Before he spoke, Democratic Sen. Barbara Blackmon quoted the Rev. Martin Luther King Jr.: “There comes a time when one must take a position that is neither safe nor political nor popular, but one must take it because it is right.”

She added, “The time has come to take this flag down because it is right.”

Sen. Chris McDaniel, a Republican from Ellisville, was unable to muster enough support for a statewide referendum on the flag.

“You’re sowing the seeds of discord by not allowing people to talk about this and discuss it,” he said. “Don’t you think our state is better off when the people talk about these issues and decide these issues collectively rather than having it forced down their throats?”

The legislature voted as business, political and religious leaders in Mississippi continued to press for removal of the current state flag, the last in the nation to feature a Confederate battle emblem.

A growing Black Lives Matter movement and the Confederate flag’s long and sometimes violent embrace by white supremacists, including the Ku Klux Klan, overcame vocal opposition from those who claim the flag represents their Southern heritage.

It appears both chambers will consider the flag bill itself Sunday afternoon.

The House voted 85-34 early Saturday afternoon to suspend the rules so a flag bill can be adopted.

> _Information provided_
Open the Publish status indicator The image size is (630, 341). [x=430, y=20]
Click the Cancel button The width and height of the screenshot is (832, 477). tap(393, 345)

> _Required work_
A. In the passage on the Mississippi state flag, what was the House vote to suspend the rules?
B. Extend the passage on the Mississippi state flag vote, picking up after its final sentence.
The data above come from a separate source and are unrelated to the text.

> _Responses_
A. The House voted 85-34.

B.
The House resolution called for a flag bill that would include the following items:

  • Remove the Confederate battle emblem from the state flag.
  • Establish a commission to come up with a new flag design, which must include the words, “In God We Trust,” by Sept. 14.
  • Put the new flag design before Mississippi voters in a Nov. 3 special referendum.
  • Forbid that the new design include the Confederate battle emblem.

Gov. Tate Reeves, who has said he wanted another vote of the people to decide the flag’s fate, said earlier this week that he would not veto a bill changing the flag. The two-thirds vote for a suspension of rules indicated the Legislature would have the votes to override any veto, he said in a Facebook post.

This story was originally published June 27, 2020 5:09 PM.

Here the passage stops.